[Assigned task]
What share of all tyrosine moieties in spongin exists as halogenated dityrosines, according to the text on spongin?

We hypothesized that the collagen fraction of spongin is crosslinked by halogenated dityrosines, which may escape the common AA analysis due to their high hydrophobicity. To check our hypothesis, we analyzed spongin samples fully hydrolyzed with HCL with an HPLC-MS analysis optimized for terpenes (see Supplementary Figs. 1220). Our analysis reveals that tyrosine derivatives can be easily separated from other amino acids (Fig. 5). The main tyrosine moieties of spongin were mono-chlorotyrosine, bromotyrosine and dibromotyrosine, consistent with the previously reported analyses. However, there was also revealed a significant presence of dibromo-dityrosine, the previously unreported tribromo-dityrosine, and their unknown iodo- and chloro-derivatives. Our analysis revealed that overall, about 10–15% of all tyrosine moieties in spongin exist as halogenated dityrosines. Some of them, including 5-bromo-3,3’-dityrosine, 5,5′-dibromo-3,3’-dityrosine, and 4,6,5′-tribromo-2,3’-dityrosine (see Supplementary Figs. 13, 15, 18) have not been previously reported in spongin. To the best of our knowledge, among the discovered halogenated di- and tri-tyrosines, only 3-bromo-dityrosine, 3-3’-dibromo dityrosine and 3-bromo-trityrosine have been reported, each on a single occasion, for example, in the cuticle of common brown crab (Cancer pagurus) as a side product of a sclerotization process37 without obvious evolutionary benefit for the species. In contrast, the halogenated di- and tri-tyrosines in spongin are at least partly the reason for the superior stability and elasticity of spongin as found only in bath sponges38.

Fig. 5. Reverse phase C−18 HPLC chromatogram of spongin acid hydrolysis.

Fig. 5

The chromatogram peaks labeled with blue letters correspond to known halogenated derivatives of tyrosine. Those with red letters correspond to brominated dityrosines, never previously reported in sponges. The structure of the main brominated dityrosines found in the sponge is shown on the left. A detailed ESI-MS and UV-Vis analysis of each highlighted compound is given in Supplementary Information, Supplementary Figs. 1218. Source data are provided as a Source Data file.

The elastic modulus of spongin from bath sponges ranges from 121.8 to 838.7 kPa38, while for naturally hydrated resilin, a di- and tri-tyrosine-crosslinked bioelastomer, this value is reported as 600–700 kPa39. The possible role of the di- and tri-bromotyrosines in shaping the mechanical properties of spongin as a bioelastomer of poriferan origin remains an open question and should be studied in detail.

This discovery clearly explains why the protein component of spongin was never identified previously, as di-tyrosine crosslinking prevents its analysis by common protein analytical methods. On the other hand, di-tyrosine in sponge exists exclusively in halogenated forms, which could not be revealed in common AA methods of analysis.

Di-tyrosines are less common in crosslinking proteins, which are formed by active oxidative moieties’ interaction with two tyrosines that are sterically close to each other. Similarly to collagen I–III, spongin has a fibrous triple helical-based structure, thus, the tyrosines from different tropocollagens can be sterically close to each other. Its oxidation will lead to the formation of intermolecular crosslinking, which cannot be reduced. Phenylalanine does not form dimers, therefore, the formation of the di-tyrosines can occur at any stage following the first oxidation of the phenylalanine to tyrosine, as shown in Supplementary Figs. 19, 20. Only meta-tyrosine can form tri-bromo-di-tyrosines (Fig. 5f), revealing a significant presence of meta-tyrosine and proving the oxidative (not biosynthetic) nature of most tyrosine residues in spongin.

[Input data]
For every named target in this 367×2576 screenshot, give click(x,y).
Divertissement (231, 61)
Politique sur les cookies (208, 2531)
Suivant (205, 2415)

[Task solution]
About 10–15%.